Pointing data for text and elements:
[Begin]
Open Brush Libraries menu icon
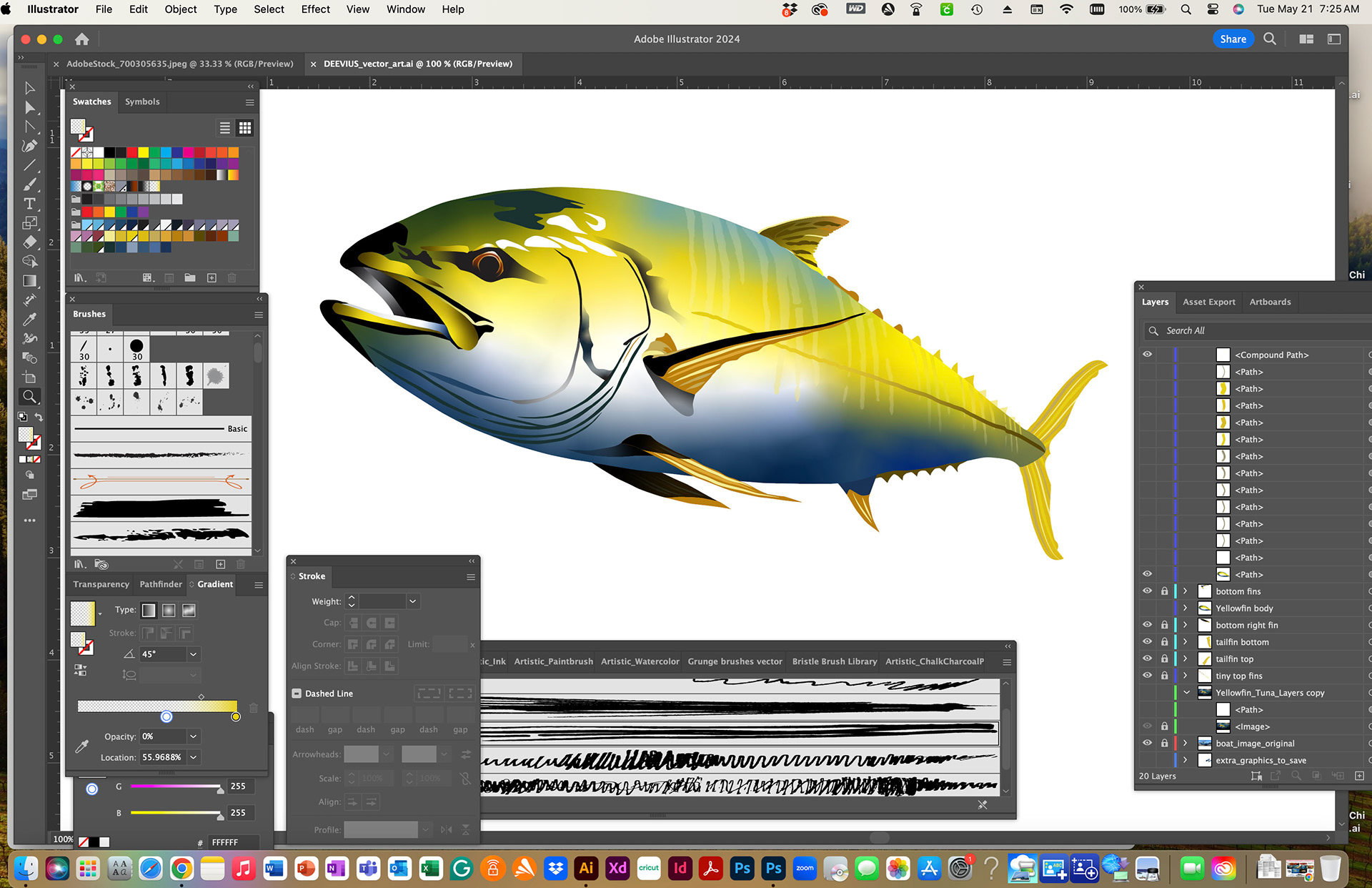The image size is (1372, 888). point(81,564)
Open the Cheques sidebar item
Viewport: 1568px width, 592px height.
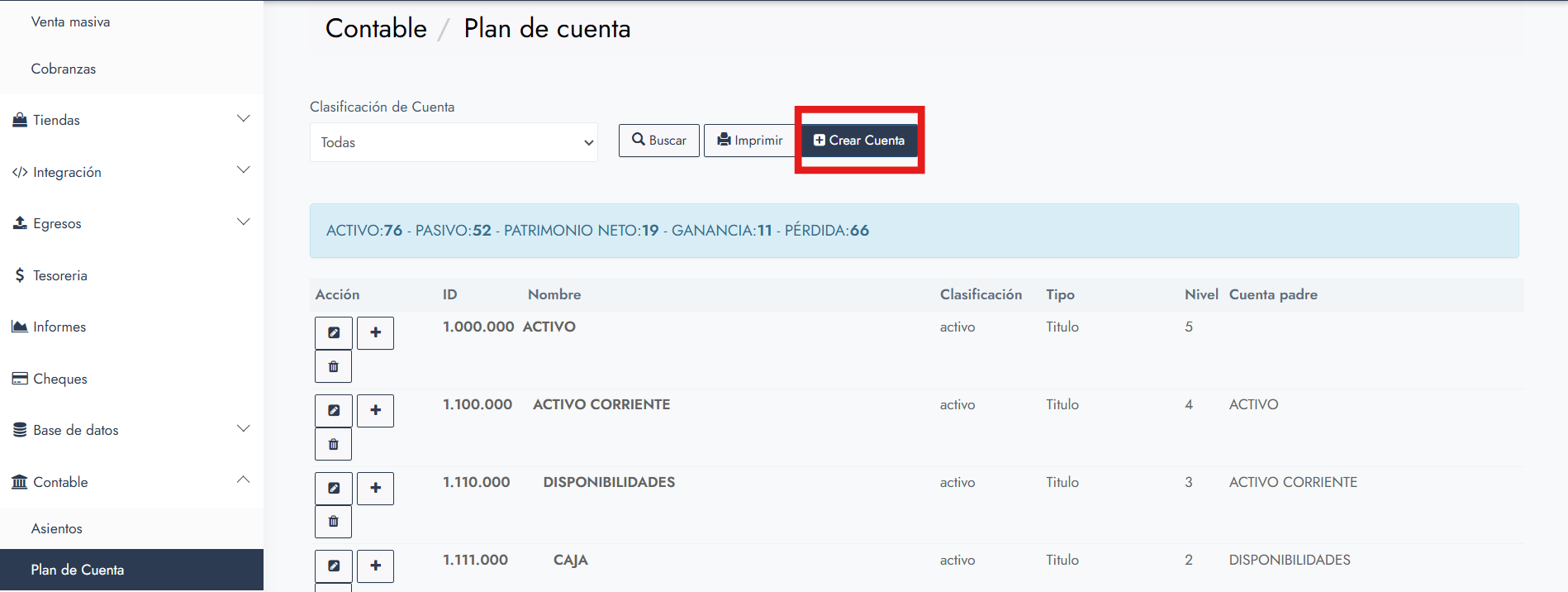coord(59,379)
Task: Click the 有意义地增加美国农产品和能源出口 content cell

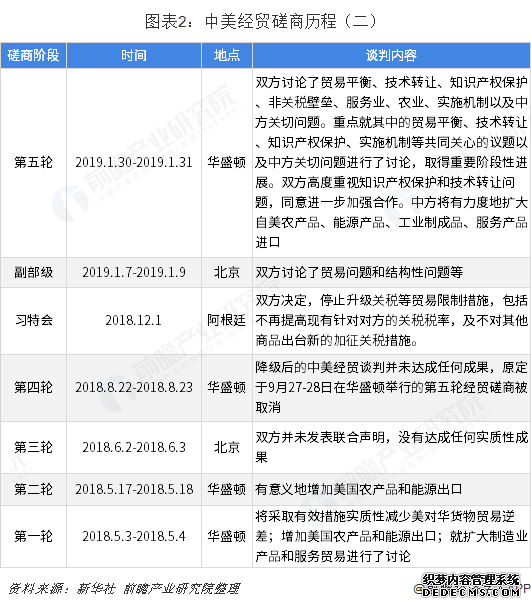Action: tap(391, 489)
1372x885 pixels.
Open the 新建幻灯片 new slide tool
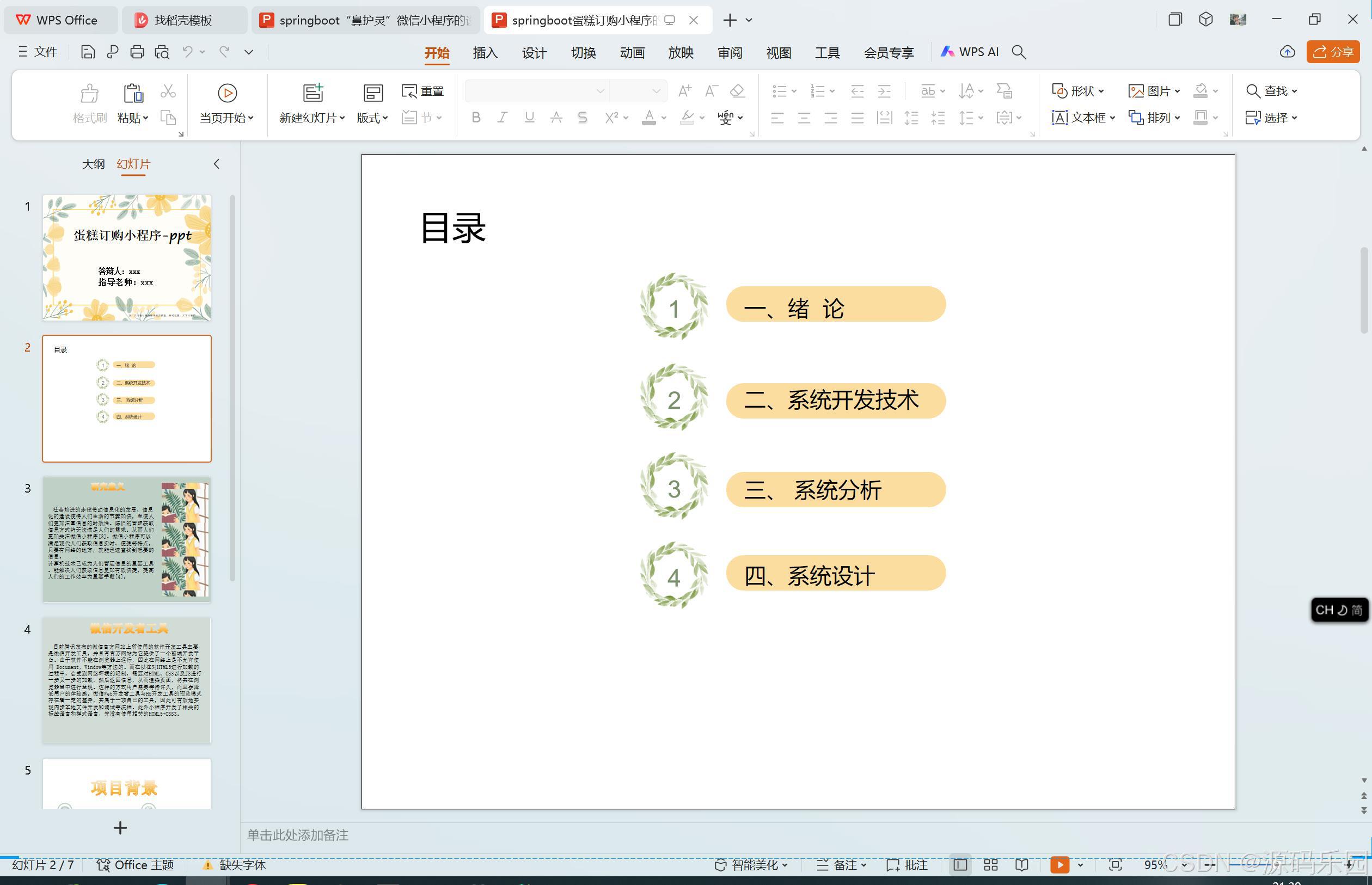[310, 103]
[End]
### AIM
Count the lines in the data above that contain the word "Open", treating uppercase and lowercase as different. Give only the number.

### ANSWER TO THIS TASK
3